La notion d’exemple ou de modèle revient souvent dans les conversations, internes et externes à l’équipe. Pierre donne plus de détails : « Sébastien (Carabin) m’a beaucoup apporté. Malgré son caractère simple et discret, j’ai beaucoup appris en observant. » Un rôle qu’il endosse désormais pour les plus jeunes, à l’image d’Emeline, écolée par Alice Pirard en son temps et désormais figure féminine de référence. Comme le team dans son ensemble. « Quand on arrive au départ d’une course chez nous, on est reconnus. Un team avec le même équipement, un staff omniprésent dans la zone technique, c’est un exemple pour les jeunes », juge Arne. « C’est sympa de voir des gens s’identifier, donner envie aux plus jeunes de faire comme nous », complète Emeline.

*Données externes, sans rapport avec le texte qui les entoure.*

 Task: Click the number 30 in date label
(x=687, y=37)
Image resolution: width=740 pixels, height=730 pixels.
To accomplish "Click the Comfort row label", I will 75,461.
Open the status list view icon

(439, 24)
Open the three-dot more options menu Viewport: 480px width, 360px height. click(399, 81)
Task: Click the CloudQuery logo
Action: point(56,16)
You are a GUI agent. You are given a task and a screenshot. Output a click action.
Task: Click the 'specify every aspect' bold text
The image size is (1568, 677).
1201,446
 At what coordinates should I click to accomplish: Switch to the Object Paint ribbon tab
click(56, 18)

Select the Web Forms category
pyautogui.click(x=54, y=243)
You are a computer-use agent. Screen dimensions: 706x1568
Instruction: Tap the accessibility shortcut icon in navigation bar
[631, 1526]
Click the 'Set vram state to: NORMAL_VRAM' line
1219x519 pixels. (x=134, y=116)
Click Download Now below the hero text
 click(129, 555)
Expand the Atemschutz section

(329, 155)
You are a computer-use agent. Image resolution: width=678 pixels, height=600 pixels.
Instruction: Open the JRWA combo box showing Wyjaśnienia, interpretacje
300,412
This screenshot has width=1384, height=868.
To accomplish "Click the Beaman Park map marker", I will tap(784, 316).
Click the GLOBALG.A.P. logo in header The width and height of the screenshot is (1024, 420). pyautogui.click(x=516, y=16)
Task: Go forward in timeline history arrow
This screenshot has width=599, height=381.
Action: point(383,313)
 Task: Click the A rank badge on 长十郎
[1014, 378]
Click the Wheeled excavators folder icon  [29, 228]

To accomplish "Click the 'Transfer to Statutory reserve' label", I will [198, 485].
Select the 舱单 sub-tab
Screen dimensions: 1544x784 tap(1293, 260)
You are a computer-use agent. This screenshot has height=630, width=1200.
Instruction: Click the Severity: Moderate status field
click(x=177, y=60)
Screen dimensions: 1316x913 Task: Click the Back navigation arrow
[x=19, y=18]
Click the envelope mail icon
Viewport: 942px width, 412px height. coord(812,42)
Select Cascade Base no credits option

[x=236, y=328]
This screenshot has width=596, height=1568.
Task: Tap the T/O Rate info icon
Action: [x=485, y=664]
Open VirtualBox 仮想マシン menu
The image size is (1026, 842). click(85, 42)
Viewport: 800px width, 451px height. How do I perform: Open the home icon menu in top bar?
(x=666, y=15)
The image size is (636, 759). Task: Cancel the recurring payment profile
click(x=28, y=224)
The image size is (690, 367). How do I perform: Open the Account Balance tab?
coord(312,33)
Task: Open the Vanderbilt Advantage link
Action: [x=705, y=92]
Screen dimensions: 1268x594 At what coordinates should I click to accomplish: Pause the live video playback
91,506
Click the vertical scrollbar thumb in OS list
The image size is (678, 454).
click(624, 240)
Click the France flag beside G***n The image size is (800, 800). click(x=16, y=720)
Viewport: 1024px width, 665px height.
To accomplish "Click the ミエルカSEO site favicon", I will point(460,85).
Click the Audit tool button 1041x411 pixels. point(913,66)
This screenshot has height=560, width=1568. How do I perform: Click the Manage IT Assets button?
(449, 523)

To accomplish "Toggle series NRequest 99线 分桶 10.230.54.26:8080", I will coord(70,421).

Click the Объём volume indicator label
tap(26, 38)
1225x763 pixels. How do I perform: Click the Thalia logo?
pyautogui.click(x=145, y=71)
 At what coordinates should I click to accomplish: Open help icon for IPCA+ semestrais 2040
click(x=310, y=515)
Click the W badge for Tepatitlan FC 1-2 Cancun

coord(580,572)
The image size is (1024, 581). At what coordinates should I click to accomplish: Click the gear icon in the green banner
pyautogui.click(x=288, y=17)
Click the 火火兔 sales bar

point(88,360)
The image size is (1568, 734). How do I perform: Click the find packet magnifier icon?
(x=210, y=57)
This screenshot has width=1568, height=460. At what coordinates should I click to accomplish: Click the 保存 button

Visiblement, la structure de formation dépasse le seul cadre sportif si l’on en juge par la conscience qu’ont ses coureurs de l’opportunité qu’ils ont reçue et donc de leur mission d’exemple, de transmettre la passion pour leur sport. Car ils l’avouent, ils sont soignés aux petits oignons par un encadrement où chacun dépasse largement son profil de fonction. Un kiné qui est aussi ostéopathe dont les soins dépassent largement le massage de récupération : rechercher la douleur, manipuler, soulager… Tout en jouant un rôle primordial de confident, parfois psychologue. Le même prépare aussi les bidons et se poste au ravito sur les courses ! Un mécanicien amoureux de mécanique, méticuleux, limite maniaque, avec les vélos des coureurs. Le moindre détail est vérifié, la plus petite imperfection lui saute aux yeux. Lui aussi endosse la veste de confident et, primordial, d’ambianceur du groupe : focus pendant une course mais capable de dérider même les plus réservés avant ou après. A l’image de Brice Scholtes, l’homme-orchestre, son staff rapproché se montre également multifonctions.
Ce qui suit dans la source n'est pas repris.